Stored records:

[Start of section]

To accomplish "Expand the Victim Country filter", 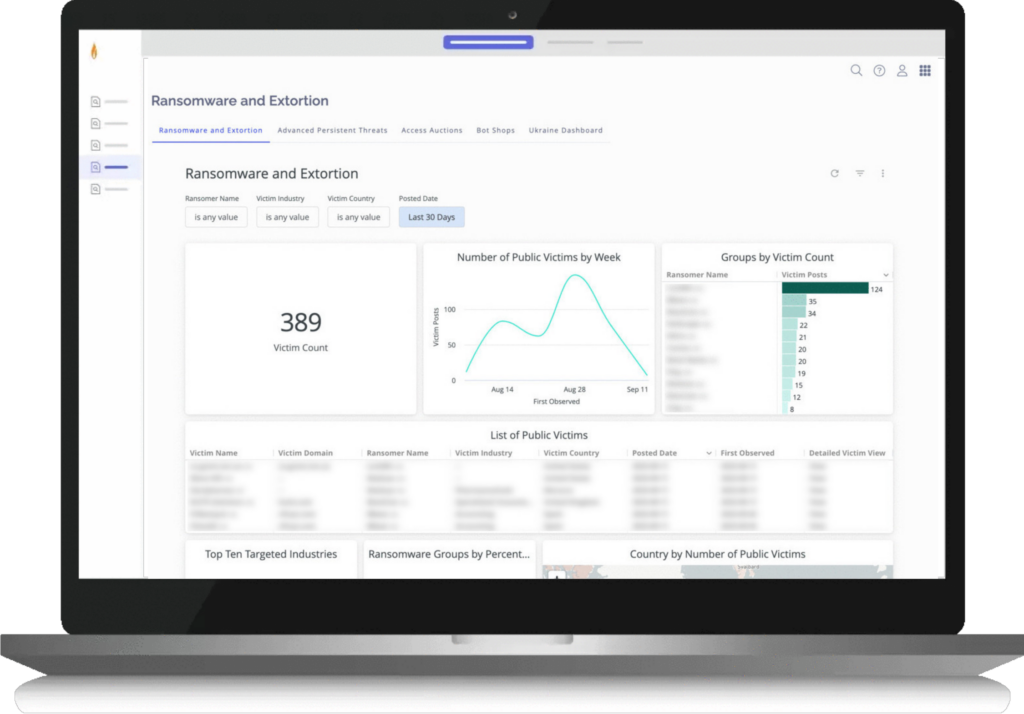I will pyautogui.click(x=358, y=217).
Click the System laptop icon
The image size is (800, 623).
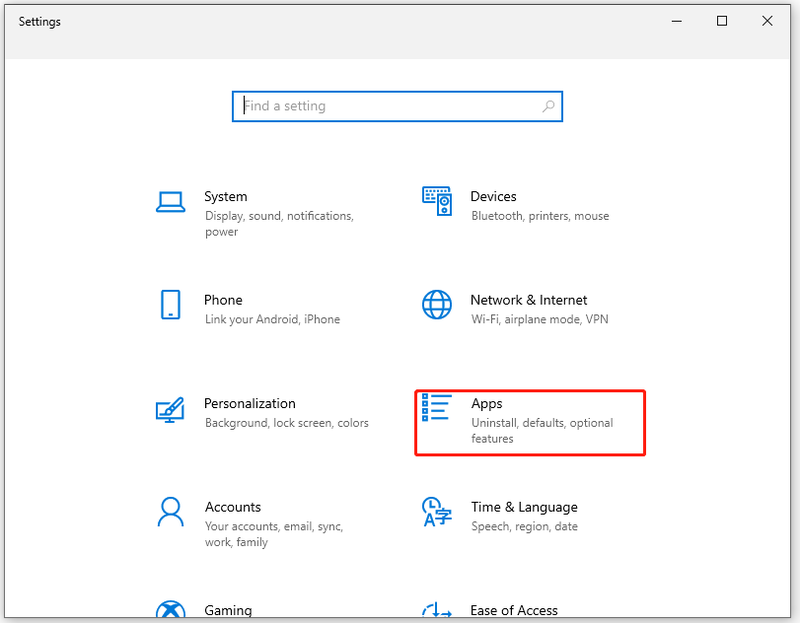pyautogui.click(x=170, y=202)
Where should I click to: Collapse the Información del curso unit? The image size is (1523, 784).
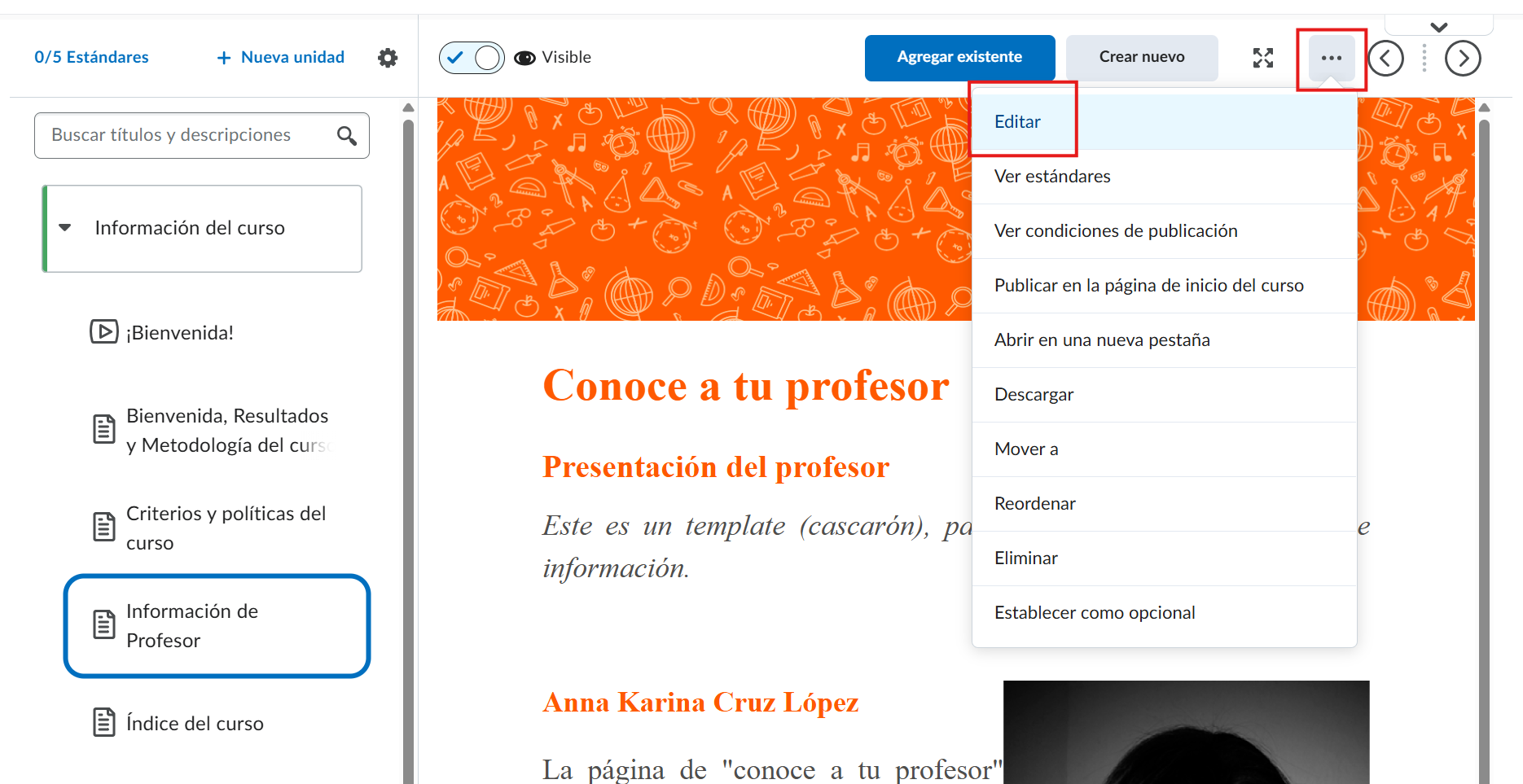tap(65, 228)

[End of section]

Task to carry out:
Your answer must be exactly the lines from the one containing "The image size is (800, 623)." through the last line of the records above, both included, with every picture left out.

Completed exercise:
The image size is (800, 623).
pyautogui.click(x=170, y=202)
Where should I click to: Collapse the Información del curso unit? The image size is (1523, 784).
tap(65, 228)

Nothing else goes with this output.